Find every line with the string "will" in the material below and copy it.

(Available data):
^^^^
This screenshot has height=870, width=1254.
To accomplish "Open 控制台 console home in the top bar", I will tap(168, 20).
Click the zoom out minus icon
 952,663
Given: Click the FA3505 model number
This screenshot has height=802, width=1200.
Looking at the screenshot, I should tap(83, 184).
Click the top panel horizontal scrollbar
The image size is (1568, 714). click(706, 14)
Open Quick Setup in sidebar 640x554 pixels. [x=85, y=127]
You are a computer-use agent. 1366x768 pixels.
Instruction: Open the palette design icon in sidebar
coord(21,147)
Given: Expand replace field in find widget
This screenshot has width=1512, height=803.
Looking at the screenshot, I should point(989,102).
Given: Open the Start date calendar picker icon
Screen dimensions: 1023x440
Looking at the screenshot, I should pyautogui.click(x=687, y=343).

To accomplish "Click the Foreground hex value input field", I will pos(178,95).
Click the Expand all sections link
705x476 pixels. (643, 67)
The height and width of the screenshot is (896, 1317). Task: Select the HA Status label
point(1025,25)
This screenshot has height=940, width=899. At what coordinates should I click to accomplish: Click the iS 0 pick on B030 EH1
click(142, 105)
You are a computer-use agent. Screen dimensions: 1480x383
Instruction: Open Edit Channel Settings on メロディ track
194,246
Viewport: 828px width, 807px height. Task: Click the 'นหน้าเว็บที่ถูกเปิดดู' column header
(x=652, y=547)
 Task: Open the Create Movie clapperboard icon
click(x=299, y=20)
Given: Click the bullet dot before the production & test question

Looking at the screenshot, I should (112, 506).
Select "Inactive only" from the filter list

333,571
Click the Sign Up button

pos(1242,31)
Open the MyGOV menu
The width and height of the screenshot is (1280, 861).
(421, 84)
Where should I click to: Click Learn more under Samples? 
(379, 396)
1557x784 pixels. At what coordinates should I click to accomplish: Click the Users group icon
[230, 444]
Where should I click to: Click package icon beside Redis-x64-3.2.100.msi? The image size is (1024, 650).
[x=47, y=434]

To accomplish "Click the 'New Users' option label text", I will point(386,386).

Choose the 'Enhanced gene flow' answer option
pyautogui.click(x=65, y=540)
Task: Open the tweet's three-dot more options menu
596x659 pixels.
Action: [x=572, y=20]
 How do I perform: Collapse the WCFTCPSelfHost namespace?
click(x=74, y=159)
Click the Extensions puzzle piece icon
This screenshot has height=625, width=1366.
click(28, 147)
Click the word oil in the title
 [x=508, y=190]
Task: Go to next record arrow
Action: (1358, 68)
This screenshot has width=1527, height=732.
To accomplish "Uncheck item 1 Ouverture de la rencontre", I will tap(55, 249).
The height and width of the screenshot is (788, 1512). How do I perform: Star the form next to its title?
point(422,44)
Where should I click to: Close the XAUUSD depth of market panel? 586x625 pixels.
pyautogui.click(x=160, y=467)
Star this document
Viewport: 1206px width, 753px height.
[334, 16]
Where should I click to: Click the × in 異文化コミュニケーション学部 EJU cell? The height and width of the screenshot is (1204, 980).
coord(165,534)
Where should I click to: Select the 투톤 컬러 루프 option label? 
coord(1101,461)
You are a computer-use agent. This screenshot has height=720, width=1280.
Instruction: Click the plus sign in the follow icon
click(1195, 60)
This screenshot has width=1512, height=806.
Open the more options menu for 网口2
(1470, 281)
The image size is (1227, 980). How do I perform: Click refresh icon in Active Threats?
^^^^
(Reply to the task):
To accomplish "Open 控制台 console home in the top bar", I will tap(168, 20).
To accomplish "Click the Foreground hex value input field", I will pos(178,95).
To accomplish "Click the 'New Users' option label text", I will point(386,386).
To accomplish "Uncheck item 1 Ouverture de la rencontre", I will tap(55, 249).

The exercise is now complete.